Он кивает, и мы расходимся, не забыв сохранить приличную дистанцию, оказавшись рядом. Наш краткий и предсказуемый разговор на самом деле означает: «Кажется, я сейчас взлечу, в голове такая легкость, не могу поверить своему счастью».
Все эти моменты — взгляд через плечо, разговор, невинный взгляд, момент, когда вы притворяетесь, что не видите друг друга, а проходя мимо, отходите в сторону, чтобы тому, кто поднимается в гору, было легче — уверена, все они возникли еще в древности. Ведь разве может быть что-то древнее тропы? Когда на тропинке я подходила к женщине сзади, я знала, что мои шаги звучат угрожающе. Все эти движения, взгляды, обороты вежливости возникли давным-давно. Легко было предаться романтическим фантазиям о древнем происхождении этих моментов и чувств. Любой, кто когда-либо ходил по тропе, наверняка испытывал то же самое: член африканского племени много лет назад; поэт, совершающий паломничество; женщина, следующая за мужем на Запад, потому что такова ее судьба.

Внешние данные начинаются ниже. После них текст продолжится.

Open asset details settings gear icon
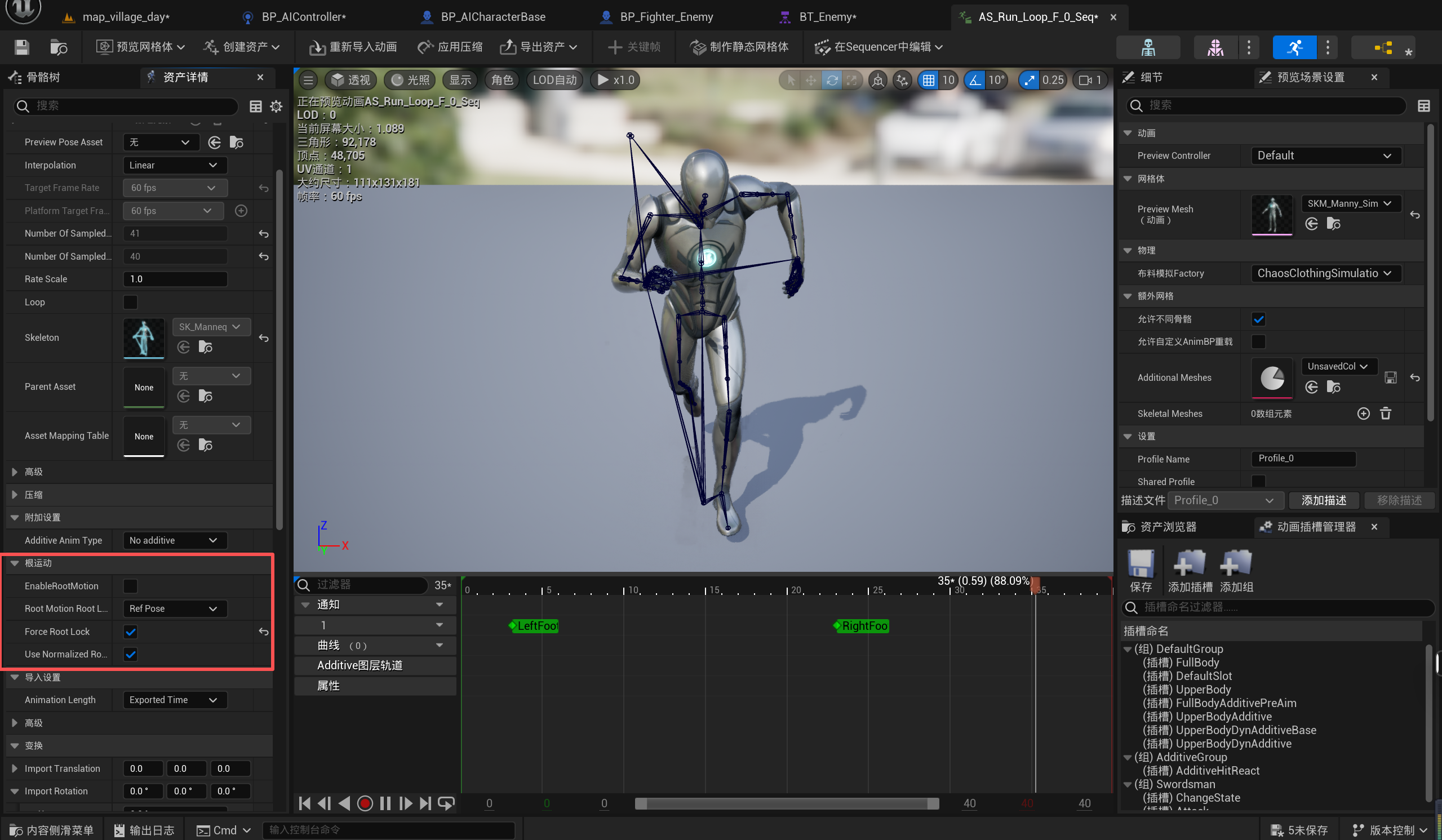The image size is (1442, 840). click(x=276, y=106)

В этом смысле мои прогулки были сродни йоге. Движения, которые совершались и много веков назад; мысль о том, что тысячи людей до меня делали то же самое, поражала, волновала и освобождала меня.
Выпали первые снежинки, толстые и белые. К утру ими занесло капот машины. Мне позвонила Ли.
— Выйди на улицу и подуй на снег!
Я вышла и подула. Снег разлетелся сверкающим облаком, невесомый, воздушный.
В ту ночь мы лежали в кровати. Мышиный запах ненадолго перестал меня беспокоить. Люси осталась ночевать у подружки. Уилли сам сходил в туалет в саду. Я закончила статью в своем холодном маленьком кабинете. Брюс ликовал, как сбежавший из тюрьмы. Он целыми днями ходил на занятия, колесил по городу на велосипеде и пил пиво со своими коллегами-девчонками.
Мы лежали в постели и были счастливы. И тут вдруг дом затрясся. Порывы ветра били в окна, и дом задвигался, как пластичный танцор. Я вспомнила стихотворение Роберта Фроста «Шелковый шатер» и строчку из него: «Как мягко и свободно он качается». Ветер на улице был сильным и резким, но дом раскачивался плавно. Этот дом стоял на краю горного луга уже сто лет и знал, как себя вести.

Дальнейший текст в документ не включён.